* [SUPPLIED MATERIAL]:
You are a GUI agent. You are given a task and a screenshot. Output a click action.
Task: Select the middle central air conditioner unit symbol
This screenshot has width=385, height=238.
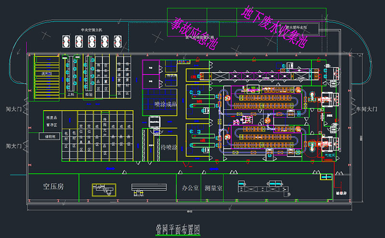coord(91,42)
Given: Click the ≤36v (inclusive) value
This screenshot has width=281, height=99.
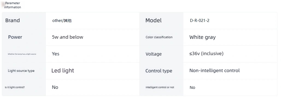Looking at the screenshot, I should [206, 54].
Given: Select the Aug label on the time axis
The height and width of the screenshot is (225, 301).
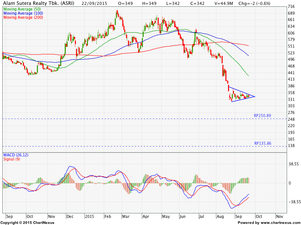Looking at the screenshot, I should pos(220,217).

* [WHAT YOU HAVE TO DO]: Change every "Select" in the material above to "Choose" and leave everything else as it is. Give the result without the pictures.

* [WRITTEN RESPONSE]:
You are a GUI agent. You are given a task and a screenshot. Output a click action.
Task: Choose the middle central air conditioner unit symbol
This screenshot has width=385, height=238.
coord(91,42)
Given: Click the ≤36v (inclusive) value
This screenshot has width=281, height=99.
Looking at the screenshot, I should [206, 54].
Given: Choose the Aug label on the time axis
The height and width of the screenshot is (225, 301).
Looking at the screenshot, I should pos(220,217).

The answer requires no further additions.